> BLOQUE DE TEXTO
__________________________________________________

# Que significa VA en un trafo?



## Psyco83 (Sep 30, 2007)

Hola a todos mi pregunta es sencilla, en mi trabajo veo transformadores con la denominación VA por ejemplo uno de 440Vac primario y 110Vac de secundario y me muestra 500VA. será acaso vatios (Watts)? o es otra medida? he escuchado de otros compañeros de trabajo que es VoltiosAmperios. Necesito saber esto ya que necesito conocer la corriente que entrega, según Ley de Ohm y si es vatios para mi ejemplo en el secundario entrega 4.54Amp.

Saludos y gracias de antemano.


----------



## tiopepe123 (Sep 30, 2007)

Como saves  hay la resistecia y la reactancia que puede se inductiva o resistiva.

Para calcular las potencias (metodo alternativo del P=V*I)
P=I^2*R= W vatios
Px=I^2*X= VA o voltiamperios.

Como un transformador en inductivo se mide en VA, en los motores se da o la potencia activa o los cavallos mas el coseno fi para calcular la parte activa y la aparente o reactiva.


En tu caso no te debe preocupar ya que supongo que es para potencias inferiores al kW.

O sea puedes utilizar la formula tipica I=P/V

Recuerda que los transformadores grandotes dan problemas con los diferenciales, que saltan a veces.
Para solucionarlo se debe conectar en dos pasos, primero a trabes de una resistencia o una bombilla  y despues directamente. Esto es debido a su caracter inductivo.


----------



## El nombre (Sep 30, 2007)

me pregunto si le has liado más de lo que estaba.

Voy a disparar mi barbaridad:

P = V x I (voltios por amperios) Eso se emplea en alterna y es cuando desprecias las pérdidas.

__________________________________________________

> INFORMACIÓN EXTRAÍDA

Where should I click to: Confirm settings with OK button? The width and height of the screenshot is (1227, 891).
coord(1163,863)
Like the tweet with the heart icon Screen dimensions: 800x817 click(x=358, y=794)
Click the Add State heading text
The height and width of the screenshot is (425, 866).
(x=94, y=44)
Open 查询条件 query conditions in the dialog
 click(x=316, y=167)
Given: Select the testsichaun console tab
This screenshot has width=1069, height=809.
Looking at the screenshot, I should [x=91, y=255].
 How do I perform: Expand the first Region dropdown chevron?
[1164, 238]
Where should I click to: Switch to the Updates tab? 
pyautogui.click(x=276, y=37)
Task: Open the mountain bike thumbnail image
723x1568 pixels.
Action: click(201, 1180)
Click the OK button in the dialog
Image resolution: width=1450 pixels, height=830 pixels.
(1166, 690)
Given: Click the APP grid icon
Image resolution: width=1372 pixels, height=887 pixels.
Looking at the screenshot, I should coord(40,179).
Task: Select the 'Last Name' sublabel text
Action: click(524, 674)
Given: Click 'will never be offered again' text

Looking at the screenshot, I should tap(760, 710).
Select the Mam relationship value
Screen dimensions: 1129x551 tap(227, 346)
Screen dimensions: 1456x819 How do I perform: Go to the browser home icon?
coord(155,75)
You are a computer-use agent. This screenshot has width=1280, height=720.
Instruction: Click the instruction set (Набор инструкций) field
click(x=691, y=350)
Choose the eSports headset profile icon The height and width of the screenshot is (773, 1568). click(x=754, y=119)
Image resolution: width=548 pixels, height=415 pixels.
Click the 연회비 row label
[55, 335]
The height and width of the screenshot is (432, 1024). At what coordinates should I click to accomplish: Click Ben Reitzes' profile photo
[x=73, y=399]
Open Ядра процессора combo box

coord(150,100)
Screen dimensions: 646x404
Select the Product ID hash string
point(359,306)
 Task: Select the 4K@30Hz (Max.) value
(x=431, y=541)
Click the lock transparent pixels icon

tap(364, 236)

__________________________________________________

> OBJETIVOS
1. Indica si cada afirmación concuerda con el hilo sobre los VA en un transformador. Responde sí o no y cita textualmente las palabras decisivas.
(a) Psyco83 menciona un transformador de 440 Vac en el primario y 110 Vac en el secundario.
(b) tiopepe123 afirma que los transformadores grandes pueden hacer saltar los diferenciales.
(c) tiopepe123 recomienda conectar el transformador directamente en un solo paso.
2. Resume en tres oraciones el hilo sobre los VA en un transformador.
3. Continúa el hilo sobre los VA en un transformador a partir de la última frase del mensaje de El nombre.

> RESPUESTAS DEL EJERCICIO
1.
(a) Sí: «uno de 440Vac primario y 110Vac de secundario».
(b) Sí: «los transformadores grandotes dan problemas con los diferenciales, que saltan a veces».
(c) No: «se debe conectar en dos pasos, primero a trabes de una resistencia o una bombilla  y despues directamente».

2. Psyco83 pregunta si los 500 VA de un transformador de 440 Vac a 110 Vac son vatios o voltiamperios, porque necesita conocer la corriente que entrega. tiopepe123 responde que un transformador, por ser inductivo, se mide en VA, y que para potencias inferiores al kW puede usarse la fórmula I=P/V. También advierte que los transformadores grandes hacen saltar a veces los diferenciales y que conviene conectarlos en dos pasos; después, El nombre duda de que esa respuesta haya aclarado algo y plantea P = V x I en alterna, despreciando las pérdidas.

3.
----------



## Psyco83 (Sep 30, 2007)

Gracias tiopepe123 por tu pronta respuesta. Es decir esa potencia que viene escrita en el transformador es Reactiva? La resistencia la puedo medir y es en Ohm y la reactancia puede ser inductiva o capacitiva si no me equivoco, verdad? Ahora mi duda es, suponiendo que me tope con un transformador de mayor potencia como describes tú, tendría 2 incógnitas en Px=I^2*X=VA dime si es lo mismo Px=V^2/X ya que ahi si tendría las 2 incógnitas y me quedaría por resolver la reactancia para luego aplicar otra fórmula y sacar la corriente. Gracias de antemano hermano.

Saludos.


----------



## psicodelico (Sep 30, 2007)

Hola Psyco83, eso de tal o cual cosa que viene escrita en el transformador (p.e. chapa característica) la verdad, que depende de la importancia del transformador, entiéndase tamaño/costo y para el caso que nos ocupa están expresados en VA (volt amper, unidad de potencia aparente).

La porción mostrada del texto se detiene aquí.